**Problem:**
Look over the material for the string "agent". Copy every line where it turns up.

☆ ☆ ☆ ☆ ☆ ☆ ☆

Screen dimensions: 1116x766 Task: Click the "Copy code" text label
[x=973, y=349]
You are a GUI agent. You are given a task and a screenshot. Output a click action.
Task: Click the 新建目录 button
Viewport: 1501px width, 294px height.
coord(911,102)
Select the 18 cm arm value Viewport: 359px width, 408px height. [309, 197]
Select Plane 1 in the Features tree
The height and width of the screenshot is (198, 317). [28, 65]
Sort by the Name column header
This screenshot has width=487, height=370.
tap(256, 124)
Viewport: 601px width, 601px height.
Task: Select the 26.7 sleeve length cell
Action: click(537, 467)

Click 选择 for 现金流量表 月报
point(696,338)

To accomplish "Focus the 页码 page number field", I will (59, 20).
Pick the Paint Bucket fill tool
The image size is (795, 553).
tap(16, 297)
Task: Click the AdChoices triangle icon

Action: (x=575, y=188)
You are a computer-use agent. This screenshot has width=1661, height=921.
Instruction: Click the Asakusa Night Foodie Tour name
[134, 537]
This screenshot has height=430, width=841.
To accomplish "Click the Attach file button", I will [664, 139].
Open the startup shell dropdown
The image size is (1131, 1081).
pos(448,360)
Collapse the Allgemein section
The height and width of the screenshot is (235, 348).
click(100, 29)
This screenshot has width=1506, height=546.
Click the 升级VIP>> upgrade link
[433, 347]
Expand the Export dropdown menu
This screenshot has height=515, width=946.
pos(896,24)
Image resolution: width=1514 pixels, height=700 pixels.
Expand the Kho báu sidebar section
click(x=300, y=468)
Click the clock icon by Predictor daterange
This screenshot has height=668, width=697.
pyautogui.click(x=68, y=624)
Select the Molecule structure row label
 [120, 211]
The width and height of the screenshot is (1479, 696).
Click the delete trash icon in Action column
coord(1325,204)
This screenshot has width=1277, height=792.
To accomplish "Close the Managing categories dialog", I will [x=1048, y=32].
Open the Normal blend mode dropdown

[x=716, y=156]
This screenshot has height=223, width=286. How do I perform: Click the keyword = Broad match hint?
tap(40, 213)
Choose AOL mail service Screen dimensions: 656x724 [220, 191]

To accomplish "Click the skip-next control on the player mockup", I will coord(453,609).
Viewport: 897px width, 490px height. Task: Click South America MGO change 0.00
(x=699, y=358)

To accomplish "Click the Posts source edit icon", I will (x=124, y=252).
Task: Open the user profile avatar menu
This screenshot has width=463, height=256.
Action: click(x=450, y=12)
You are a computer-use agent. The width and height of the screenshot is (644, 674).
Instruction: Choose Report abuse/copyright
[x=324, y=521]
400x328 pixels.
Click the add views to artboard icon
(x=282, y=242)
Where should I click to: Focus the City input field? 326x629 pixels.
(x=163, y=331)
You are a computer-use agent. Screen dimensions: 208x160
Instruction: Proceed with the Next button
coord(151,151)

☆ ☆ ☆ ☆ ☆ ☆ ☆

**Exercise response:**
You are a GUI agent. You are given a task and a screenshot. Output a click action.
You are a computer-use agent. This screenshot has width=1661, height=921.
You are a computer-use agent. The width and height of the screenshot is (644, 674).
You are a computer-use agent. Screen dimensions: 208x160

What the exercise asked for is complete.